A “aplicação” do regulamento administrativo da RCM, por parte do XIX Governo Constitucional, veio a produzir o efeito de gerar o caos gráfico em Portugal e uma alteração significativa da estabilidade ortográfica, que a Ortografia costumeira assegurava.
Porém, o certo é que, em termos jurídicos, essa RCM padece de inconstitucionalidades grosseiras, detectáveis por qualquer aluno de Direito.
Para o efeito, a RCM foi objecto de impugnação, através de uma acção judicial popular junto do Supremo Tribunal Administrativo, em 15-7-2014. 
Infelizmente, a Justiça Administrativa tem tardado...
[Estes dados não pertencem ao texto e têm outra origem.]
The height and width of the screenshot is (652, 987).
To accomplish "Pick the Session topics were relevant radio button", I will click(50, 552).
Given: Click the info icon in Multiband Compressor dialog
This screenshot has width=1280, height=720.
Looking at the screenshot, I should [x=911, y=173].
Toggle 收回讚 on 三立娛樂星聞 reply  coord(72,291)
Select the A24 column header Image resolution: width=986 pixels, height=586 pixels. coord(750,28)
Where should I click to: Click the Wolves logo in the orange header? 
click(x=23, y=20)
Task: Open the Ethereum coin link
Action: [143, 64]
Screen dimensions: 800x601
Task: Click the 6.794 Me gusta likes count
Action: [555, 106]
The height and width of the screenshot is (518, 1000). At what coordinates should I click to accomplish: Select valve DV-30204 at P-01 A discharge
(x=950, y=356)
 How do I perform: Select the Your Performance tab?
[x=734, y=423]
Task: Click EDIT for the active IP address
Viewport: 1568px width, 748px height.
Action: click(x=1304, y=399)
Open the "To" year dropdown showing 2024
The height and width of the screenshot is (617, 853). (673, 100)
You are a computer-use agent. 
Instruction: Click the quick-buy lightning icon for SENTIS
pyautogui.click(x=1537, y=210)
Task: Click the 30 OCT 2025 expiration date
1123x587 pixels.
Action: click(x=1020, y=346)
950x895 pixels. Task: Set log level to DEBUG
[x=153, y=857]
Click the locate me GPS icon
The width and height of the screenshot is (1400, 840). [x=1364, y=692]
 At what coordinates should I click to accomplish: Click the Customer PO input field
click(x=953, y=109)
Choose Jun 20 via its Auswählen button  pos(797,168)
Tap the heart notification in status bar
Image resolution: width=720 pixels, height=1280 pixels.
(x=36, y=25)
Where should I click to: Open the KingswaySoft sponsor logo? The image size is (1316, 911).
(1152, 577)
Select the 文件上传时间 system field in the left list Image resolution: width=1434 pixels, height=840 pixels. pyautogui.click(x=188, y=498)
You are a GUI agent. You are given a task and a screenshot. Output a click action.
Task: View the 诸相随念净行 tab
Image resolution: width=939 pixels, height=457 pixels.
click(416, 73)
9. Em nossa opinião, o AO90 não irá vingar, pois encontra-se mal feito na sua génese, gerando inúmeros erros de “aplicação” (por se basear em pressupostos desactualizados na Linguística e, por conseguinte, estarem errados, à luz da Ciência, pelo menos desde os anos setenta; v. g., a alegada primazia da oralidade sobre a escrituralidade), equívocos, “erros de acordês”. A única solução digna de um Estado de Direito é que seja ordenado o retrocesso na “aplicação” do AO90, fazendo Portugal sair deste parêntesis mal-afamado, para bem dos Portugueses e das gerações vindouras. Mais cedo ou mais tarde, é isso que terá de suceder.

Ivo Miguel Barroso
Jurista e docente universitário

*O título é uma paráfrase de ANTÓNIO EMILIANO, in Apologia do desacordo ortográfico, Verbo/Babel, Lisboa, 2010, pp. 81, 172, 34.
1 Base IV, n.º 1, al. c), do Anexo I do AO90; Anexo II, “Nota Explicativa”, 4.1.1.
2 ANTÓNIO EMILIANO, Apologia do desacordo ortográfico, pp. 81, 172, 34, cfr. IDEM, O fim da ortografia. Comentário razoado dos fundamentos técnicos do Acordo Ortográfico da Língua Portuguesa (1990), Guimarães Editores, Lisboa, 2008, p. 102.
3 “contraceção”, por “contracepção”; “anticoncetivo”, por “anticonceptivo”; “receção”, por “recepção”; “perceção”, por “percepção”; “confeção”, por “confecção”.
4 Para a enunciação das inconstitucionalidades totais e parciais do AO90, v. o resumo em IVO MIGUEL BARROSO / FRANCISCO RODRIGUES ROCHA, Guia jurídico contra o “Acordo Ortográfico” de 1990. (…), a partir de http://www.publico.pt/ficheiros/detalhe/requerimento-ao-ministerio-publico-contra-o-acordo-ortografico-20141120-233159, pp. 99-106.
5 V., por todos, o estudo exaustivo de Filologia Comparada, da autoria FERNANDO PAULO BAPTISTA, Por amor à Língua Portuguesa, Piaget, Lisboa, 2014.

Comentários (2)

  • Rosa Maria Brandão

    Rosa Maria Brandão

    31 janeiro 2016 às 15:34 |
    Muito bem, Doutor. Adorava que os apoiantes do "acordo" tivessem a inteligência suficiente para perceber que destruir e evoluir são coisas completamente diferentes. O grande problema é que os cifrões ($$$$$$$$$$) e a necessidade de promoção embotam a inteligência.
  • Vitor Madeira

    Vitor Madeira

    25 maio 2016 às 01:13 |
    Desde 2012 que escrevo segundo a norma de 1990, e mas nunca senti qualquer ameaça que fosse à minha identidade cultural ou patriótica em relação à língua ou ao país que me viu nascer.

    O acordo tem defeitos? Sim, tem muitos. Tal como *todos* os empreendimentos e iniciativas de todos os seres humanos à face da terra. Nada do que façamos, será, alguma vez, perfeito.

    Assim, o caminho não é para trás. É para diante.
    Aperfeiçoemos o que há para aperfeiçoar e melhoremos o que há para melhorar.

    A alteração da ortografia da língua portuguesa não acaba com a língua. Antes pelo contrário, trará novos desafios quer para as gerações atuais, quer para as vindouras.

    Temos uma língua viva, certamente. Viva a língua portuguesa.